Catanzaro
 

Trasferimento di sei dirigenti scolastici, il presidente della Provincia di Catanzaro scrive a Ufficio scolastico regionale, Ufficio scolastico e provinciale e Ministero

"Davanti all'inaspettato trasferimento di sei dirigenti scolastici nel bel mezzo dell'anno scolastico, con scrutini in corso, non possiamo che comprendere il disagio e il profondo senso di destabilizzazione di studenti, docenti, personale Ata e genitori, esprimendo loro vicinanza e solidarietà". E' quanto afferma il presidente della Provincia di Catanzaro, Enzo Bruno, in merito al trasferimento di sei dirigenti scolastici che ha suscitato la mobilitazione di studenti e docenti in questi giorni. Il presidente Bruno ha anche chiesto l'interessamento degli organi competenti, scrivendo una lettera all'Ufficio scolastico provinciale, all'Ufficio scolastico regionale e al MIUR.

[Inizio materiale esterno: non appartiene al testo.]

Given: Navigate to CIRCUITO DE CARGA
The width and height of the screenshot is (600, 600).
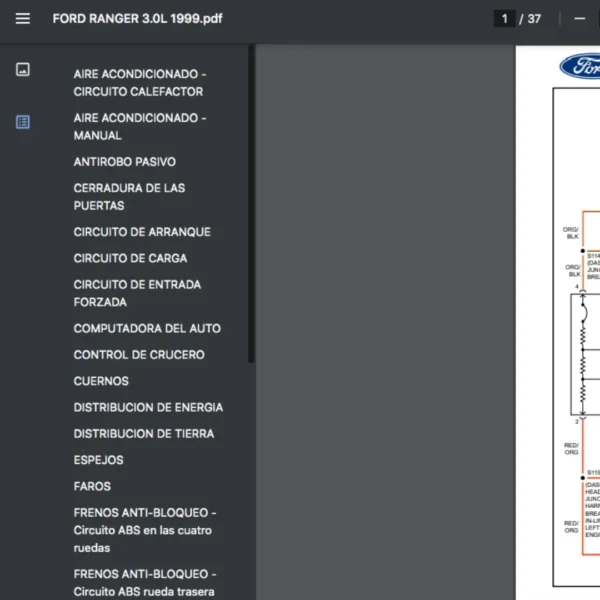Looking at the screenshot, I should [x=130, y=258].
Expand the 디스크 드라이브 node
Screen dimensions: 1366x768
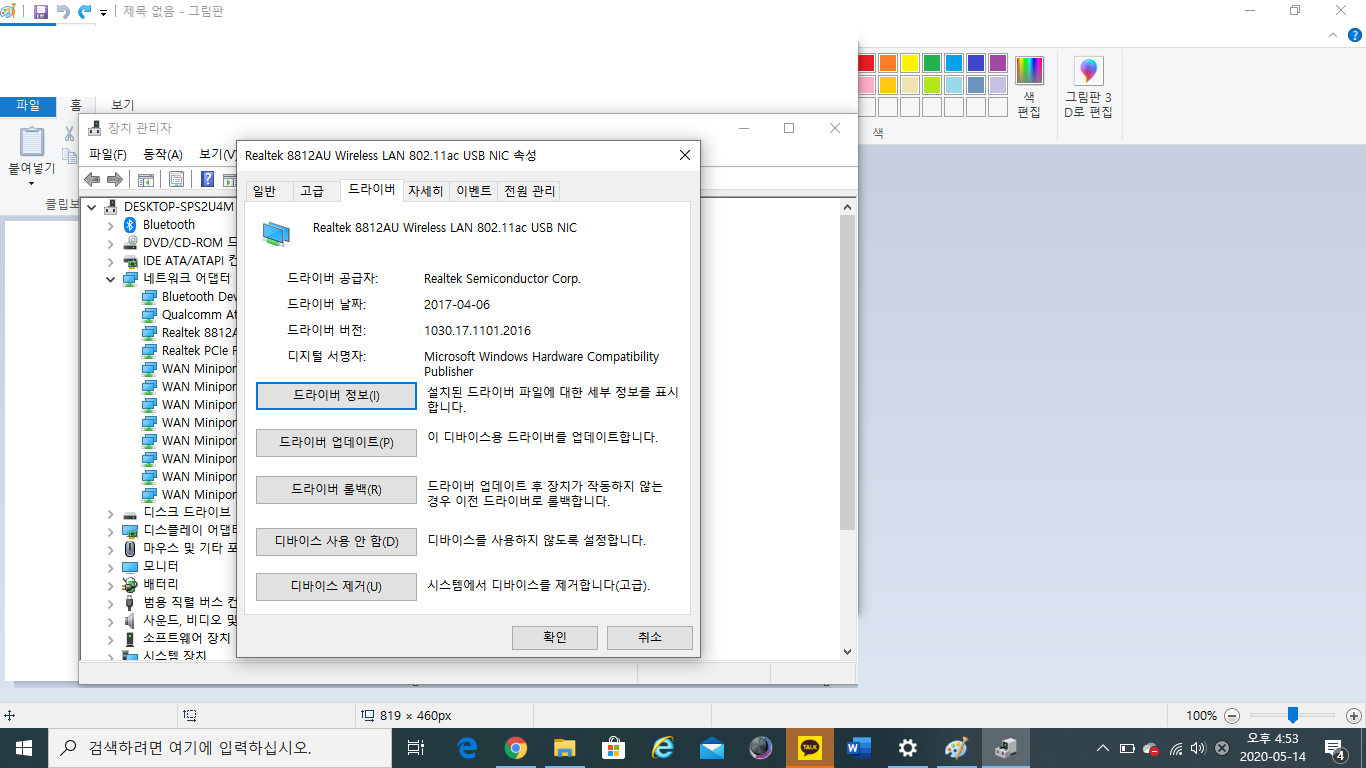110,512
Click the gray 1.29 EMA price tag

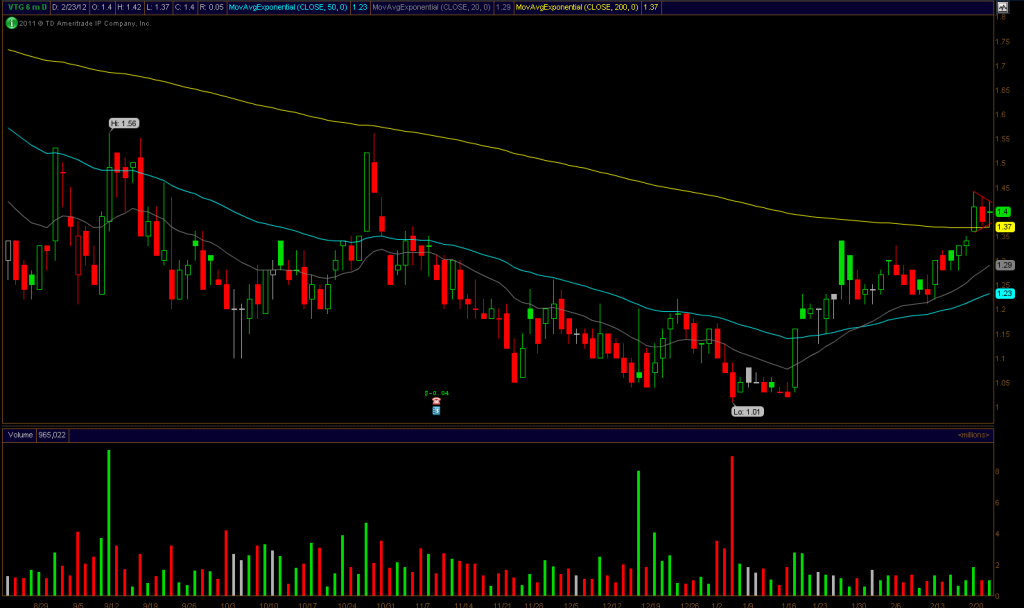[1004, 265]
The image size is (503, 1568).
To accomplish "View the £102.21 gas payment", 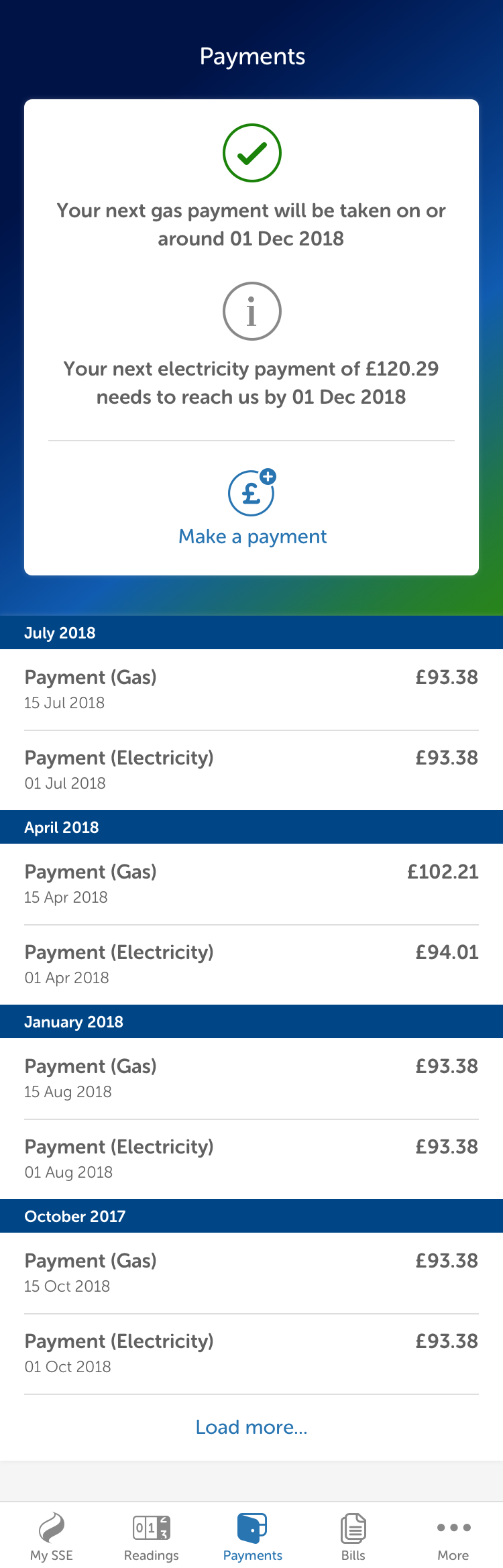I will click(252, 884).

"Il ritorno dei dirigenti scolastici nelle sedi indicate e, quindi, il rallentamento di ogni percorso didattico e organizzativo avviato, potrebbe vanificare la programmazione della rete scolastica provinciale approvata nel recente Piano di dimensionamento scolastico – afferma ancora il presidente Bruno -. Una rideterminazione impiantata tenendo conto delle esigenze degli studenti e delle loro famiglie, delle istanze dei territorio su piani didattici concordati proprio con i dirigenti scolastici trasferiti, in un continuo proficuo confronto. L'esito di questo attento e certosino lavoro, confluito anche nell'avvio di nuovi indirizzi e percorsi formativi innovativi, potrebbe essere vanificato dall'interruzione di questi rapporti che nel corso del tempo si sono consolidati e hanno prodotto la salvaguardia della continuità didattica, oltre che destabilizzare gli studenti e i loro docenti. Non possiamo, quindi, che esprimere preoccupazione per quanto accaduto – afferma il presidente Bruno - e nello stesso tempo auspicare che si trovi una giusta sintesi tra le motivazioni legittime di opportunità che hanno determinato i fatti, e il buon senso nell'interesse degli studenti e del loro diritto ad esercitare il diritto allo studio in maniera serena e proficua".